Suddenly, she bursts out crying, and I don't know what to do, and apparently neither do Fred or George, because even I know that laughing at her isn't the right thing, so I just tell her I'll buy her a new bar, and that it's just chocolate and that she doesn't need to get so blue over a bit of candy, she's acting like her freaking cat died or something ...
And she just looks over at me, and then she's not crying, she's screaming again
"Blue?!?! You sneak into my room and steal from me, and you have the nerve to tell me I don't need to be blue?!?!" And then I feel this ringing in my ears from her screaming so damn loud, and then, ... and then, the twins are practically passed out from laughter, and Ginny's gone all white, and I see myself in the hall mirror ...
MY EARS ARE BLUE.
Mum comes running, and then she starts to laugh, too, and she says it will wear off in the next month or so, and it serves me right, anyway. She won't change them back, she says. That has to qualify as child torture.
"And that's how it happened. That's why my ruddy ears are blue," fumed Ron. "I just can't see why she went all nutters on me. I mean, come on, it's only chocolate."
"Yeah, that's what I don't understand," said Harry. "Why are you laughing, Hermione?"
"I'm not laughing," lied Hermione, although her eyes danced and her lips twitched as she shoveled an extra-large spoonful of raspberry sorbet into her mouth.
"Don't hold out on us, Hermione, what do you know that we don't?" Ron pushed.
"Well, ah, why do girls eat chocolate?"
"It tastes good, obviously," offered Harry.
"Ron eats chocolate because it tastes good, Harry, but why do girls eat chocolate?"
"Look, Hermione, if you're going to play games ..." Harry looked to Ron for support, but Ron had gone quite red, and was shaking his head.
"You can't be serious, Hermione, I mean, I mean ... it's Ginny, for chrissakes!"
"So?" Hermione was looking determinedly at her ice cream bowl.

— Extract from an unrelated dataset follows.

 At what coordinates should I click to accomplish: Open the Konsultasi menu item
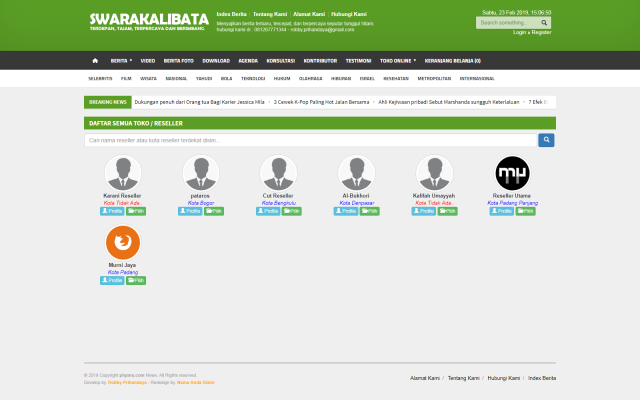point(280,60)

"Wait, what are you guys talking about?"
"Hold up! That can't be it, because she had that stash last year! I remember her warning me about touching it before school even started." Ron sat back, looking both triumphant and a little relieved.
"Huh? I don't get it."
Ignoring Harry's confusion, Hermione dug a very large book from her bag and hid behind it. "Don't be stupid, Ron. Witches mature much earlier than wizards, and Muggles in general. Didn't you learn anything from having older brothers?"
"Oh my god ..." Ron blanched, and buried his head between his knees as though he were about to faint. Harry was too busy checking to see if Ron was okay (and trying to figure out what the hell was going on) for either of them to hear Hermione's small voice drifting out from behind her book:
"That's how all the fans will justify all the wild sex we'll have as fifth years."